Please repeat exactly the lines from the one containing "Click the home icon in top toolbar" to the end of the entries below, both included, and omit all pictures.

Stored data
= = = = =

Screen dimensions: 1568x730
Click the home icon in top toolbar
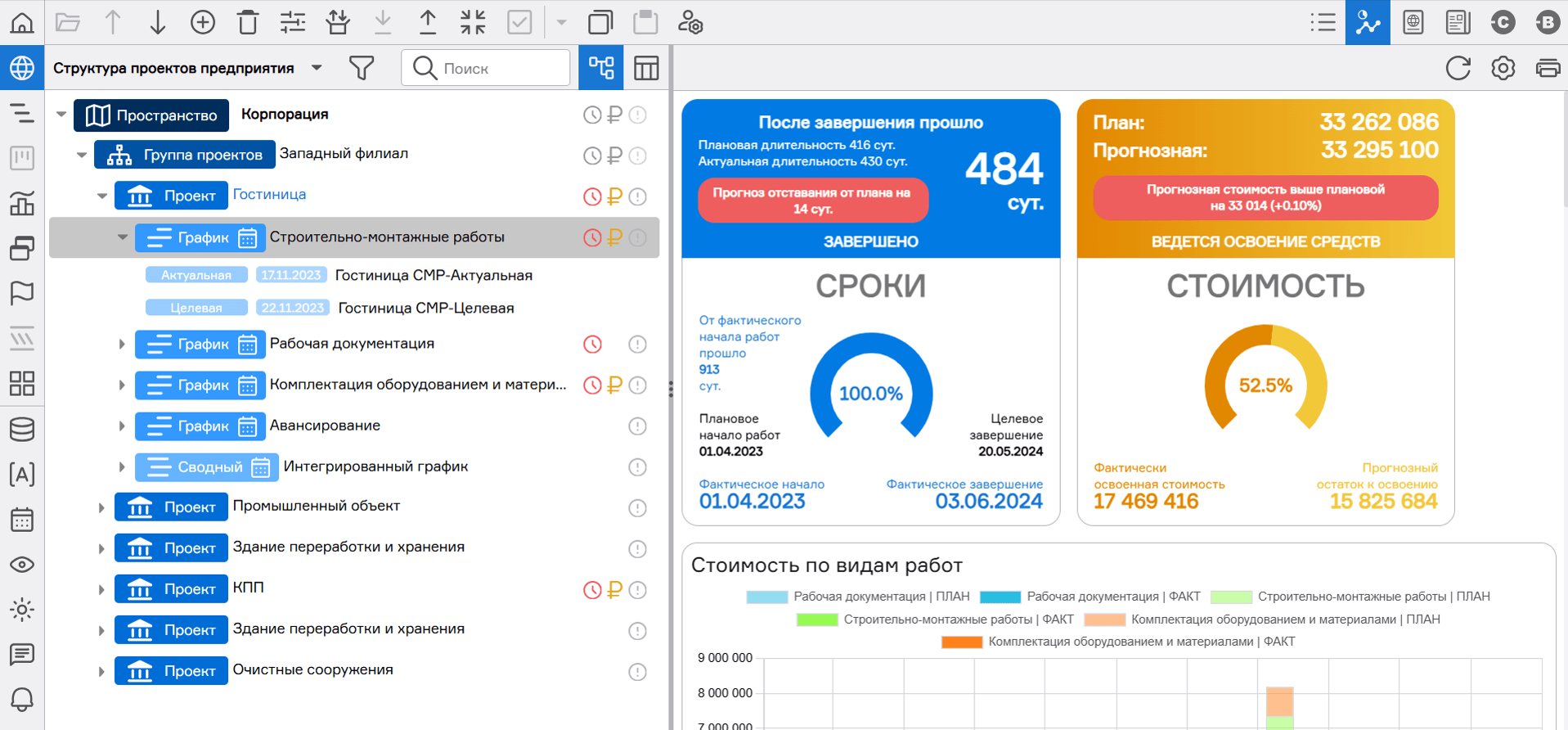click(x=22, y=22)
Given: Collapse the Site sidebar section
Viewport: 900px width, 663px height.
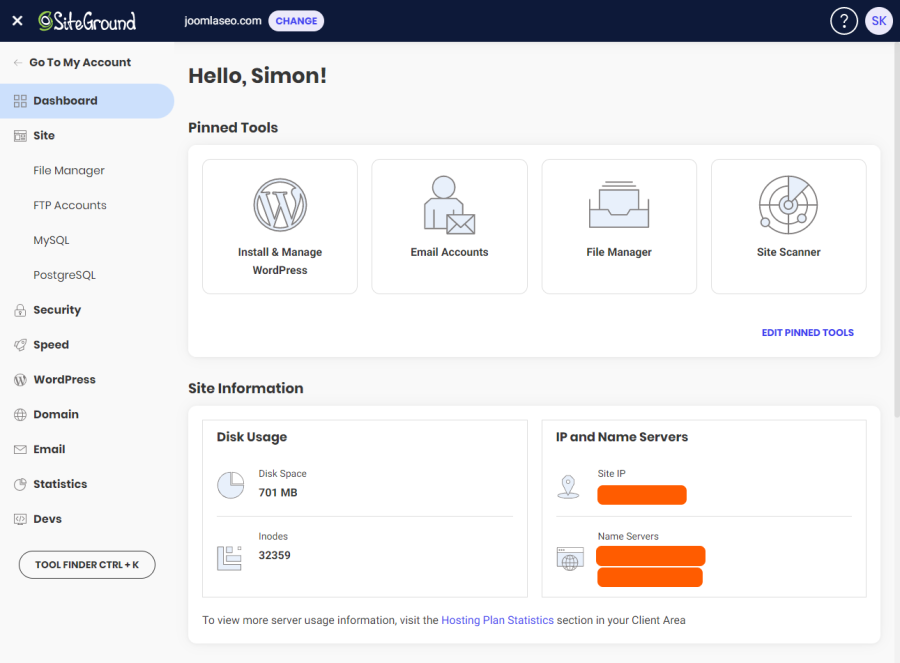Looking at the screenshot, I should click(44, 135).
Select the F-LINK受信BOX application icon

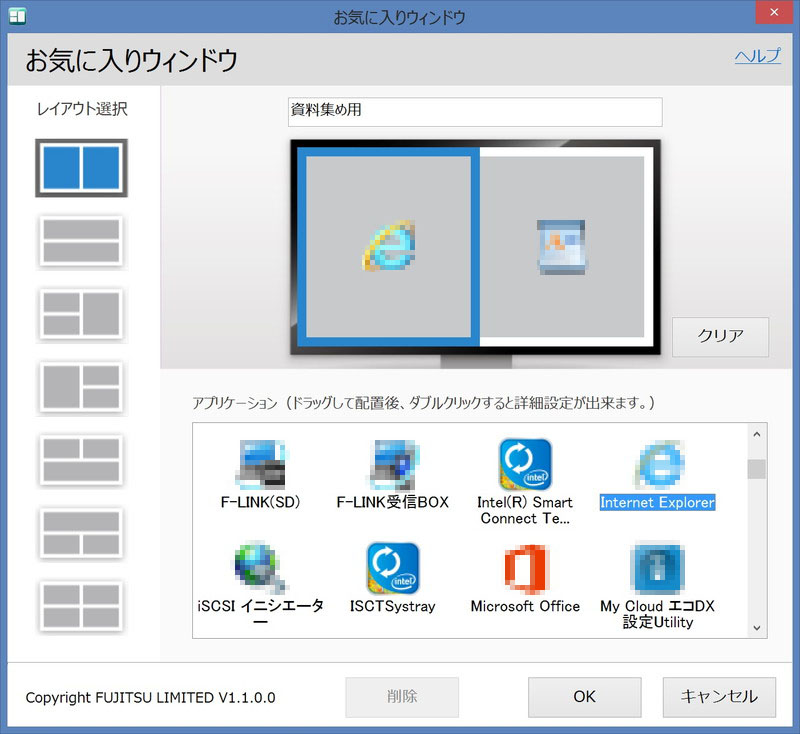[392, 465]
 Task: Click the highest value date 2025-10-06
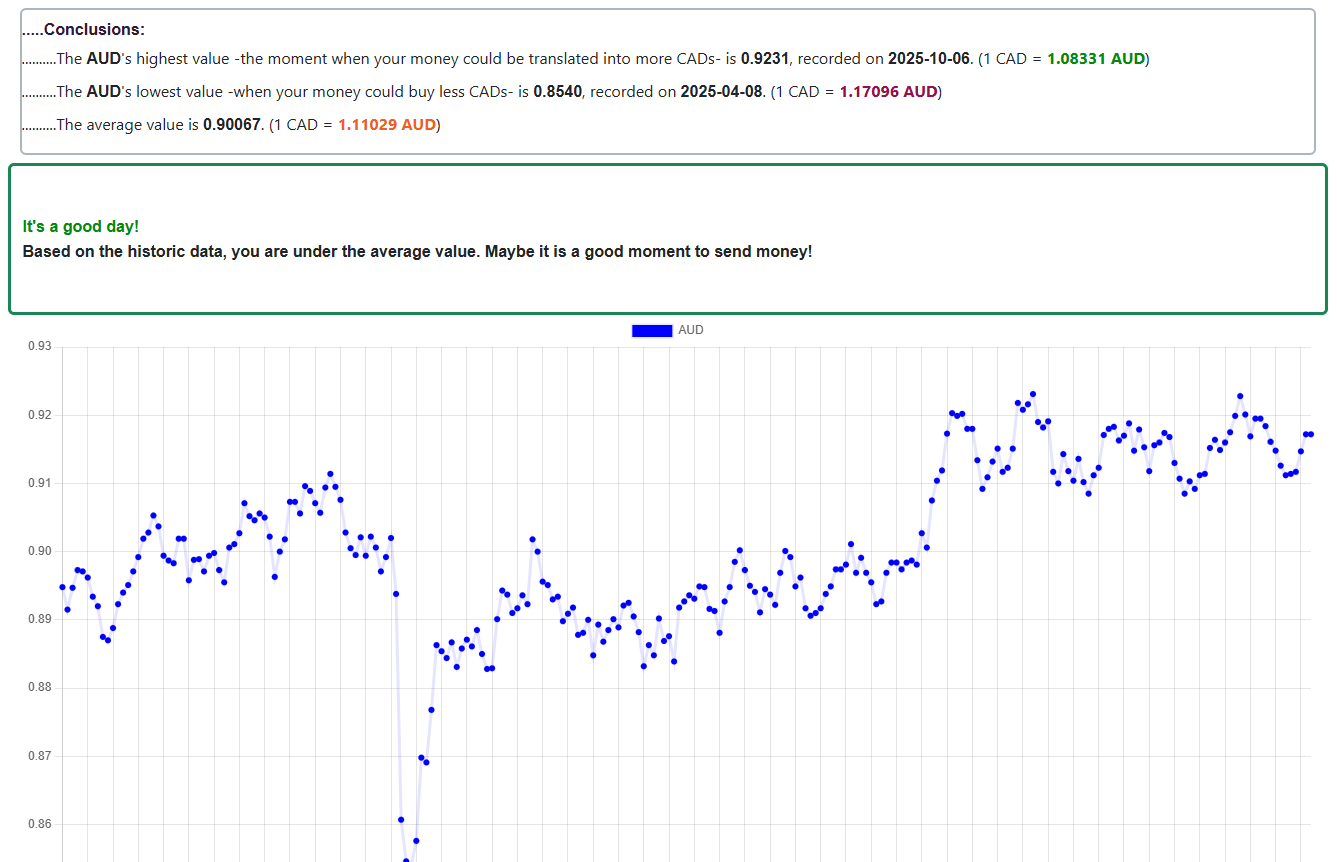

= = = = =

Completed exercise:
Click the home icon in top toolbar
click(x=22, y=22)
Given: Collapse the Site sidebar section
Viewport: 900px width, 663px height.
Looking at the screenshot, I should click(44, 135).
Select the F-LINK受信BOX application icon

[392, 465]
 Task: Click the highest value date 2025-10-06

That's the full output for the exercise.